*What needs to be done*. Return verbatim the lines of the material running from the line that contains "Viewport: 699px width, 500px height." through the end, with both of those ends included.

## start

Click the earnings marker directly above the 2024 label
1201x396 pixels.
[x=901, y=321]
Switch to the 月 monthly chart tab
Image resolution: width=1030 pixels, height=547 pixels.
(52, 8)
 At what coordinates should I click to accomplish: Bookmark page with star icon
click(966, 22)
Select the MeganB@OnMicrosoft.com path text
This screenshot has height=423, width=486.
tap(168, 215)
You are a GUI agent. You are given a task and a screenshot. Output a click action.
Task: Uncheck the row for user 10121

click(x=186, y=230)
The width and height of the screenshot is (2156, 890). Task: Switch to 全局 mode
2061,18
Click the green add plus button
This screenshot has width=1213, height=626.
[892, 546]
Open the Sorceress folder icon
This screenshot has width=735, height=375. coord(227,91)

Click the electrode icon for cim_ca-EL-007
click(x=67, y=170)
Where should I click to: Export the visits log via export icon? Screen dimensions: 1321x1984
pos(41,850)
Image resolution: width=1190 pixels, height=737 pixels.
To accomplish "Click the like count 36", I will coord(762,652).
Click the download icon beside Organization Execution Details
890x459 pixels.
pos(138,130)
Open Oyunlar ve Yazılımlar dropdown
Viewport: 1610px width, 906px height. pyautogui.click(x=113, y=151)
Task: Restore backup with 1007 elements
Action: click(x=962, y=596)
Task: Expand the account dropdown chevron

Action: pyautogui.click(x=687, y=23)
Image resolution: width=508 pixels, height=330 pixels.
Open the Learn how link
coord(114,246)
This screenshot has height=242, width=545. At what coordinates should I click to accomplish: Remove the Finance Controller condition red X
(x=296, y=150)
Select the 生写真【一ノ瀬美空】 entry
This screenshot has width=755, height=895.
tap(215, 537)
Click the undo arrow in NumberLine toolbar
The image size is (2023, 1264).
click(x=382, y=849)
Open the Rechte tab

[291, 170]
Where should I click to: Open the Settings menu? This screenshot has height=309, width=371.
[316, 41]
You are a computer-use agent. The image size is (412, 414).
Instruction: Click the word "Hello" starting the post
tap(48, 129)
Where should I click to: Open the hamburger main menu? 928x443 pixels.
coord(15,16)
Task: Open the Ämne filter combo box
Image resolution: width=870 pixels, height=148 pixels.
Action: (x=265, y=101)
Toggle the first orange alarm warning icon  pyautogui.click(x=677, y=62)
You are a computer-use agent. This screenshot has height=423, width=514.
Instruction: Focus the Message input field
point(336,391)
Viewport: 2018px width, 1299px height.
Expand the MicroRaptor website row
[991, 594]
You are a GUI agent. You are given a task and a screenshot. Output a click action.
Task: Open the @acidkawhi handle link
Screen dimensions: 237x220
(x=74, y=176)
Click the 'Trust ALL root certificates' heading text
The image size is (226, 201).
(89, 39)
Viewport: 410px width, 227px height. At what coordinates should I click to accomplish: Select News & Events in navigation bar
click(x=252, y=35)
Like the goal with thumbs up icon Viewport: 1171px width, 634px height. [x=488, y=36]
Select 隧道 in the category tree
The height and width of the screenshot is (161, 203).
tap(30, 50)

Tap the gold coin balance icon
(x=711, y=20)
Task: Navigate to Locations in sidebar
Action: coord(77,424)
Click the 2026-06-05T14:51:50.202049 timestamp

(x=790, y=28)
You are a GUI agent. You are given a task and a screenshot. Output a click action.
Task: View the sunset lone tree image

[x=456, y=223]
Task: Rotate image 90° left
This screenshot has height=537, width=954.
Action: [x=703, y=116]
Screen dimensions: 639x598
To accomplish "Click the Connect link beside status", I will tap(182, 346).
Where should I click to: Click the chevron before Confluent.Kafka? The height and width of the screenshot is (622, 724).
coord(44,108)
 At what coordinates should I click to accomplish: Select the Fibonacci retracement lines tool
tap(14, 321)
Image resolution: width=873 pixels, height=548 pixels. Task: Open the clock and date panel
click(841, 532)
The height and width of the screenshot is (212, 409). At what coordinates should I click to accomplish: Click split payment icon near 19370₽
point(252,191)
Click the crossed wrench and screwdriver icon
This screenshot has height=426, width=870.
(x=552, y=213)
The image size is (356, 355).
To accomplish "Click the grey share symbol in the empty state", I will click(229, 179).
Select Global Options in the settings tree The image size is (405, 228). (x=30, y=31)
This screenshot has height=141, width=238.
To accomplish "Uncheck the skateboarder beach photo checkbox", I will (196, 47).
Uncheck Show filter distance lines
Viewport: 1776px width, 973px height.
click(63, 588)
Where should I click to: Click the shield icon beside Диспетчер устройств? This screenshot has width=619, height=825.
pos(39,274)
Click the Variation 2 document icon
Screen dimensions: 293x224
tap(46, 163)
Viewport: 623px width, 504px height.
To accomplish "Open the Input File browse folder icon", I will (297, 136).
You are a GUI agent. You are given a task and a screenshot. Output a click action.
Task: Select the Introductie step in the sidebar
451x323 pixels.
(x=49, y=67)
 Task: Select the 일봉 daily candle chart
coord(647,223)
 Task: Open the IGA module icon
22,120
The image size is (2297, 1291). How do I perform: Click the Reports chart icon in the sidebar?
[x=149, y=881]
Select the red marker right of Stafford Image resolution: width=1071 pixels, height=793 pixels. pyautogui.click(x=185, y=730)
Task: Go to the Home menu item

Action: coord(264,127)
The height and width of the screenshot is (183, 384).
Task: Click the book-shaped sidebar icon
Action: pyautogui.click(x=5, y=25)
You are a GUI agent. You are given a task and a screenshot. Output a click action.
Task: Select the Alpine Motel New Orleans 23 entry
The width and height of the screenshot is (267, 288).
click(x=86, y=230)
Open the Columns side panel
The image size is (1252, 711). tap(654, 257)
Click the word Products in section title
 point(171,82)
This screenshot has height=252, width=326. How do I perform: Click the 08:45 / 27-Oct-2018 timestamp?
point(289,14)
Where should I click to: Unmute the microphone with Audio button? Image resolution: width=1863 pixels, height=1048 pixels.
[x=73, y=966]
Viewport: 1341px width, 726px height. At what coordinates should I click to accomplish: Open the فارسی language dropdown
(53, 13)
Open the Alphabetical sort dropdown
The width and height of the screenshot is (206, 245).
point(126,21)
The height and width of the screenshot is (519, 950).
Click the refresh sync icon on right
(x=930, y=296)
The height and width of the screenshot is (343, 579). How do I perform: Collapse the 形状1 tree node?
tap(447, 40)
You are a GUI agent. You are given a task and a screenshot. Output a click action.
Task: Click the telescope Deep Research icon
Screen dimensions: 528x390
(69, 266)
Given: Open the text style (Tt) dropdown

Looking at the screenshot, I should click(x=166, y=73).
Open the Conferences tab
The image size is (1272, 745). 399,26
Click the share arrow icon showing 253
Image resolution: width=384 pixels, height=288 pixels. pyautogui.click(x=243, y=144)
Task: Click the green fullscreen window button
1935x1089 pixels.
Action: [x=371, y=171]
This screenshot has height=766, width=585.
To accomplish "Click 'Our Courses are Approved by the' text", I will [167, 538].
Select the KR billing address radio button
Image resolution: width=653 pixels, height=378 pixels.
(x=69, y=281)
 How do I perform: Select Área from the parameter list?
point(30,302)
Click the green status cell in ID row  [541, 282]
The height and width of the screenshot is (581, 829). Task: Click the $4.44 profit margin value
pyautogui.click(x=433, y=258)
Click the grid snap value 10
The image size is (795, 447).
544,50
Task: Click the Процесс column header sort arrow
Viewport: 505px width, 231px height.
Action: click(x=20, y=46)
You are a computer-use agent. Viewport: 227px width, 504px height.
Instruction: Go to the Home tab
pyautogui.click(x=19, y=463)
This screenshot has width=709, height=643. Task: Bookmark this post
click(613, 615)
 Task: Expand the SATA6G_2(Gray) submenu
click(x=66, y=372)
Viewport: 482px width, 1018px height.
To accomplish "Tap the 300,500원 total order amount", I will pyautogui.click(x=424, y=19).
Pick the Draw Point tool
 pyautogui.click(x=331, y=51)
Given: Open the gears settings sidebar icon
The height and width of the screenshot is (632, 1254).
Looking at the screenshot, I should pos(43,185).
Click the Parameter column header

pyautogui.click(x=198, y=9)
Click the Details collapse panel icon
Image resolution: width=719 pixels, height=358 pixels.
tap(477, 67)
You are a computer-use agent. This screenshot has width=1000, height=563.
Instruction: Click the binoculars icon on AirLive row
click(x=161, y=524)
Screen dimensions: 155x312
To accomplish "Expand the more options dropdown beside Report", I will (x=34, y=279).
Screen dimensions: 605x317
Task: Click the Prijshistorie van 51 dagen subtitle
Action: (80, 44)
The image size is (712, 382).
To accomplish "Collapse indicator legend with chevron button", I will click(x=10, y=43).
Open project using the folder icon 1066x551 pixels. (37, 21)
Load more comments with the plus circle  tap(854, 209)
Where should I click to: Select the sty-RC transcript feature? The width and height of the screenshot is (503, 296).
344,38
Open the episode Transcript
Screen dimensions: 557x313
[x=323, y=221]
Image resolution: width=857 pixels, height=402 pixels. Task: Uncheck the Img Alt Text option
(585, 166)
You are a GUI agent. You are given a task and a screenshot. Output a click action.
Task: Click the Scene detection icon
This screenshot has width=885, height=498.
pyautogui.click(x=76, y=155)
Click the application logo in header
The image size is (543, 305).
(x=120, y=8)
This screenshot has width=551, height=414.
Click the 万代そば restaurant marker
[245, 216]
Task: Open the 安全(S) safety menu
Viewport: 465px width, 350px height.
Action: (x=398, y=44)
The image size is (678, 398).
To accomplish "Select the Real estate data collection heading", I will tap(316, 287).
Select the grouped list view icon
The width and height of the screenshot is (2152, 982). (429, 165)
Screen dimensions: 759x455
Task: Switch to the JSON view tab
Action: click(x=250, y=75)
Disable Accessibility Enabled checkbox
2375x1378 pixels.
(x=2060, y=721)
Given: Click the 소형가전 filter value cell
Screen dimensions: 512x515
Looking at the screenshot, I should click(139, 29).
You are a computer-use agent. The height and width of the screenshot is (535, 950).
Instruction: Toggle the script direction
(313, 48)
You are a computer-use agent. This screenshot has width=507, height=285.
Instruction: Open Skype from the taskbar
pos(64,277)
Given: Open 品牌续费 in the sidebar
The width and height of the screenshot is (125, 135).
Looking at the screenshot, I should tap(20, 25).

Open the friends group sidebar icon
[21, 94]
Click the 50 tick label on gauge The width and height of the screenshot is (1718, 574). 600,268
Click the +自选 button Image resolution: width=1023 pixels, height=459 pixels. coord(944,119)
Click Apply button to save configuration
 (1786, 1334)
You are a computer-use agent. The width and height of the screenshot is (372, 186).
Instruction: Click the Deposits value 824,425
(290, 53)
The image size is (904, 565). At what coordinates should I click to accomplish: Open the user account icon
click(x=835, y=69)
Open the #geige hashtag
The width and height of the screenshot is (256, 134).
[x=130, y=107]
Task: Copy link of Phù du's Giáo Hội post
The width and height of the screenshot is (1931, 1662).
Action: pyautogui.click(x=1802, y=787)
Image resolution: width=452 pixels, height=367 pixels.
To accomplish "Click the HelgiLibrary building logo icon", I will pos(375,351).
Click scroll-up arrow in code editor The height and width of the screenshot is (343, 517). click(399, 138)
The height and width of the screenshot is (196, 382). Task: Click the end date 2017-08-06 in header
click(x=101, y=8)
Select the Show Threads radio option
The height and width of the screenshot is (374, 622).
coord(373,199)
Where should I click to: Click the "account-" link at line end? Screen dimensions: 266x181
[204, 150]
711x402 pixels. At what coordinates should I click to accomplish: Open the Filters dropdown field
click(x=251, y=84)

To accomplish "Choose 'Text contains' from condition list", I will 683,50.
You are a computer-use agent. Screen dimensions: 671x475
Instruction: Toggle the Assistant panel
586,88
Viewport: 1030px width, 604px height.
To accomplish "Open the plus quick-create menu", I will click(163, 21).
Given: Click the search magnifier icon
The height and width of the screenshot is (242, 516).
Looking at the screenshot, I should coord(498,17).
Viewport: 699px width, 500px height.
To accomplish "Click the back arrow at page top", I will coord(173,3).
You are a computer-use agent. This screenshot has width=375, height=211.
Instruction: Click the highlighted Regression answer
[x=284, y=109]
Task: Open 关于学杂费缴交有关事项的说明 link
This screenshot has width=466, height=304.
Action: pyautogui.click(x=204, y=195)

## end

*Exercise solution*.
Viewport: 699px width, 500px height.
To accomplish "Click the back arrow at page top", I will coord(173,3).
You are a computer-use agent. This screenshot has width=375, height=211.
Instruction: Click the highlighted Regression answer
[x=284, y=109]
Task: Open 关于学杂费缴交有关事项的说明 link
This screenshot has width=466, height=304.
Action: pyautogui.click(x=204, y=195)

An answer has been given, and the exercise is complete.